HA does use federation links but Bug 468932 says the leak is per link. euroford, does your test involve a lot of broker failures/disconnects? There would be a new link for each reconnect. From the description it sounds like you are just running sender/receiver against a static cluster with no failures, in which case bug a leak per link wouldn't explain the bloat. Even so there may still be a relationship between the bugs, but it would require another way of triggering the leak, or something else is happening that is causing a lot of reconnects.
Hi Alan, Yes, I just run sender/receiver against a two nodes qpid-ha cluster, all the method and configuration files were posted here. Could you reproduce this bug in IB env?

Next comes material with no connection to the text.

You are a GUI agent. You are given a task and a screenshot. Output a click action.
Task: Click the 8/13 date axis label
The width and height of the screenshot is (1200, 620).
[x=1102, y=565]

OK, that's what I thought. So this does not on the surface look like it is directly caused by Bug 468932, but there may be some connection. I haven't had a chance to investigate on IB yet, I will update this bug as soon as I do.
Created attachment 963194 [details] valgrind log I'm sure this bug is RDMA related.
My hardware ENV is IBM flex system x240 + mellanox connectx-3 56Gbps dual port IB card, and use libibverbs-rocee-1.1.7-1.1.el6_5 + libmlx4-rocee-1.0.5-1.1.el6_5 in MRG repo.